The processor has provisions for throttling, so if an over-temperature is
detected, the processor either reduces compute rate or the computer is
totally shut off. If the retail cooler isn't sufficient, for the room
temperature range in your room, then you find an enthusiast cooler. But
many modern processors, don't really need cooling modification.
And that means, you can safely build a PC with the retail provided cooler,
and if the measured temperatures aren't suitable, you can put an enthusiast
cooler in it. Enthusiast coolers have a theta_R of 0.15 to 0.22C/W and
use things like heat pipes and large fin assemblies to achieve that
level of thermal resistance.
Not too many manufacturers of heatsinks, rate their products in theta_R.
Zalman has, for some of their older products, and based on that,
we have some general ideas how good they are.

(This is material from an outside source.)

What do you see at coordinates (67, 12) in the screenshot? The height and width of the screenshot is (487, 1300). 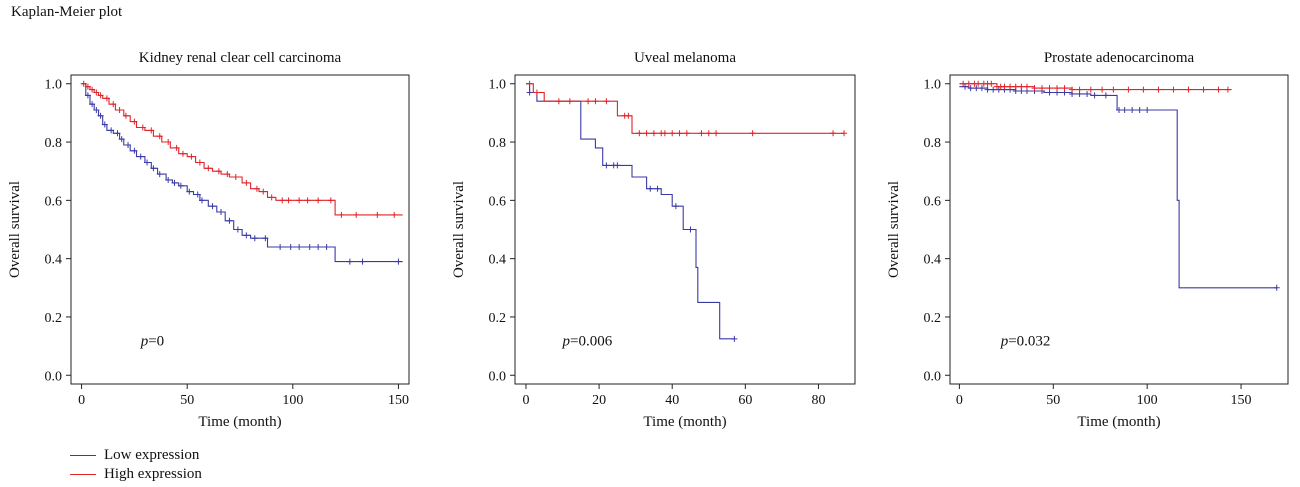 I see `figure-title: Kaplan-Meier plot` at bounding box center [67, 12].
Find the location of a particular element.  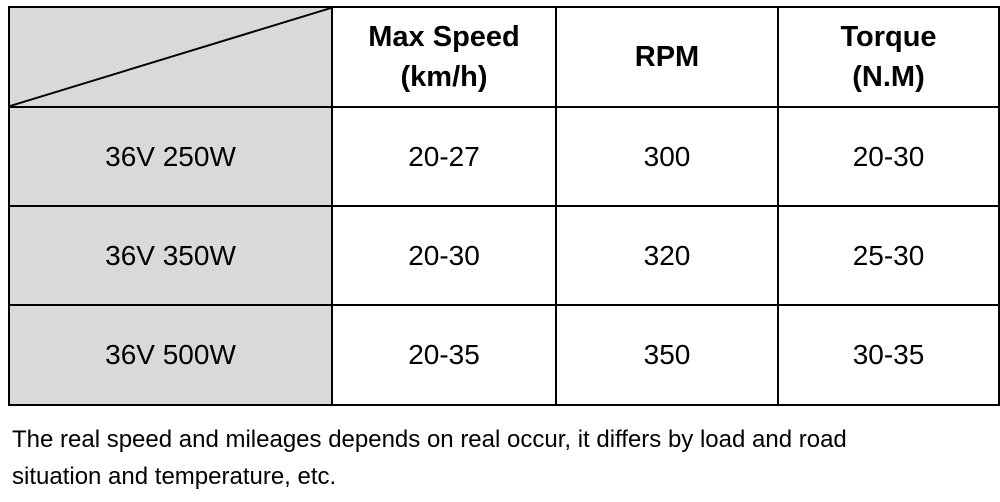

A tool like Throttlewatch or RMClock with it's graphs, can show you
whether the processor is throttling while running a stress test like
Prime95. If you see throttling, then a better cooler may be required,
or an adjustment of the case cooling is needed. Air must be flowing
past the processor socket, to carry away the heat coming off the
CPU cooler fins. If you have the world's best CPU cooler, and the
worlds worst case cooling design, then it could run too hot as a
result. You have two adjustments you can make, either increase
case cooling airflow, to lower the internal case temperature,
or use a larger cooler with heat pipes, to reduce the delta_T between
processor case temperature and case internal air temperature.
AMD and Intel rely on System Builders, to apply the above kinds of
math, to build good systems. IT is not the job of AMD and Intel,
to make your computer for you. But with a little work, you can
manage that for yourself. Many home builders have learned enough
about cooling, to get their PC to work.